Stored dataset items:
────────

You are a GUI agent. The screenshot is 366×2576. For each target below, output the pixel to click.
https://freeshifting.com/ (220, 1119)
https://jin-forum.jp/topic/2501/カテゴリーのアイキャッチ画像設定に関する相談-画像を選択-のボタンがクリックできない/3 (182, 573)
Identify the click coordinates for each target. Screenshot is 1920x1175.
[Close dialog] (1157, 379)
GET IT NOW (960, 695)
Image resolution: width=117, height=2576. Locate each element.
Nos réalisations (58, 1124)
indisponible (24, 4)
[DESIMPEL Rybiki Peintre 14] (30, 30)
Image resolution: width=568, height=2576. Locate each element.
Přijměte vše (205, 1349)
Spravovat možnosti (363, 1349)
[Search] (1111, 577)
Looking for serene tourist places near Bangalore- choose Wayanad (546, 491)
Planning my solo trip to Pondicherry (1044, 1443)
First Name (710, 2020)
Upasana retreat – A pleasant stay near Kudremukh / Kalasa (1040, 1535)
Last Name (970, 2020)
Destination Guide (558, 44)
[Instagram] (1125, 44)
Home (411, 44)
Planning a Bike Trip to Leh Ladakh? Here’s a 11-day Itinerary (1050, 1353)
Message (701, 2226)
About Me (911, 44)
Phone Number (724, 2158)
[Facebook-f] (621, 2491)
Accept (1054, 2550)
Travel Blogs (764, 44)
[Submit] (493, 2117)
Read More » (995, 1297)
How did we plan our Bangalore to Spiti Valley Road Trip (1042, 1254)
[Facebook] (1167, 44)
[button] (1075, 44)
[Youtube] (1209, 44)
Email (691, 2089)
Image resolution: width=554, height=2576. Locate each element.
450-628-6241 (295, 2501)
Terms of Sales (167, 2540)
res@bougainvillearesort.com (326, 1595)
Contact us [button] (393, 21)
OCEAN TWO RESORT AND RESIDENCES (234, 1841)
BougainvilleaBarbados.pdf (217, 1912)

────────

Directions for this task — Look through the records for the word "element". Every line that has it should be copied.

Task solution —
Image resolution: width=117, height=2576. Locate each element.
Image resolution: width=568, height=2576. Locate each element.
Image resolution: width=554, height=2576. Locate each element.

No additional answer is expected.